WRITTEN PROBLEM 1
Answer these questions about the Climax City text, marking each answer with its letter.
(a) Who does the author work with on drawing maps?
(b) What three forces does the author say all cities are the product of?
(c) Which places does new housing go to under Oxford's County Town policy?
WRITTEN PROBLEM 2
From the Climax City text, print the passage between "Perhaps Daniel Libeskin’s" and "best over time.", inclusive.

GIVEN TEXT
::::

These are the things that interest me and I have been exploring for the last few years through drawing maps (working with my friend Shruti Hemani). It seems to me that all cities are the product of three forces:

Organic growth: The process by which we build the human termite mound. This draws on complexity theory and the emergence of complex patterns from seemingly random variables

Planned growth: Our attempts to control and shape this natural growth through planning design and regulation.

The process of decline: The effects of the process when it goes into reverse and there is no growth. The impact on cities of economic decline and population loss.

These are some of the issues I want to explore in the blog and hope eventually to develop into a book. I would be really interested in honing these ideas through debate and would welcome comments, criticisms and suggestions in response to these posts.

11 thoughts on “Climax City

  1. The points you make are clearly focused on the evolution of a society out of the control of the people themselves. There is little consultation with communities in regards to what they want, rather than what is good for them. the philosophy we shared with so many others years back. The idea of a community that decides and builds around a need and way of living that is both organic and allows for growth, one built on collective vision fuelled by artistic expression.

    • On the contrary – it is the ‘we know what’s good for you attitude’ that got us into this mess. I would argue that in the past before planners and other bureaucrats started to try and manage urban areas, people did it collectively for themselves much more effectively. Of course it wouldn’t happen today – the forces of the market would run riot. I’m not therefore suggesting that the the Climax City is necessarily a good thing, just that it is a process that we should understand if we are going to try and intervene in cities.

  2. You rightly stress the organic as opposed to the mechanical process by which cities evolve, and I have always bee struck by the efforts gardiners and farmers have to put into keeping weeds down. However chemicals are not the right answer, and I have wondered myself what kinds of urban form are most resilient. I am sure the idea of green belts is counter-productive once development jumps over the belt and that green fingers should be better Yet in revisiting Spiro Kostov’s great book on the City Shaped there are no strong diagrams to follow on from Howard’s Social City.

    We surely need (and perhaps you interest in maps and aerial photographs should help) some clear and inspiring models for what good or sustainable urban form should look like. Take Oxford, for example, can one suggest a more resilient and less wasteful form of growth than the County Town policy that has been favoured for decades, where the new housing goes to places like Witney, Banbury and Didcot, rather than say Kidlington or other settlements on the edge that might make use of suburban trains or rapid transit plus bikes to get to work?

    Perhaps Daniel Libeskin’s star concept offers a new model, but I feel we should be able to refer to natural processes of growth to draw conclusions from what works best over time.

::::

DATA LINES
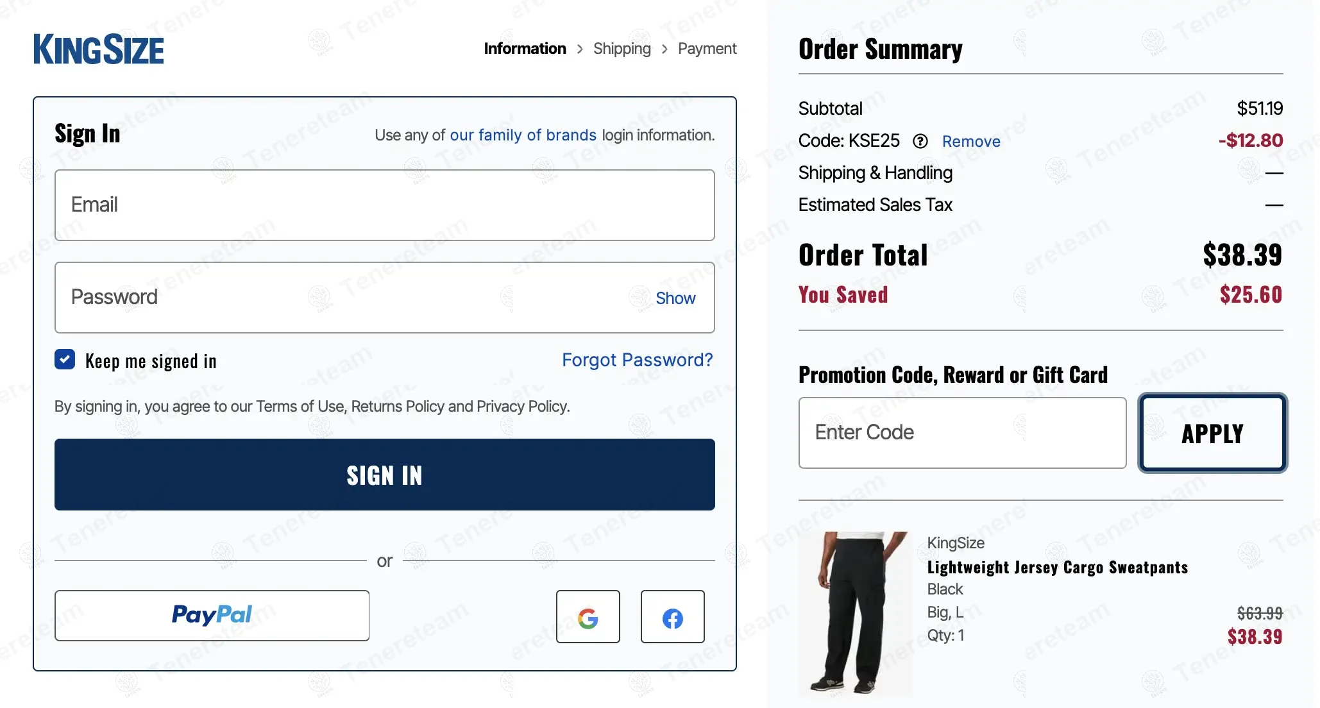
Task: Click the Enter Code field
Action: tap(962, 433)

::::

CORRECT ANSWER 1
(a) Shruti Hemani
(b) Organic growth, planned growth, and the process of decline
(c) Witney, Banbury and Didcot

CORRECT ANSWER 2
Perhaps Daniel Libeskin’s star concept offers a new model, but I feel we should be able to refer to natural processes of growth to draw conclusions from what works best over time.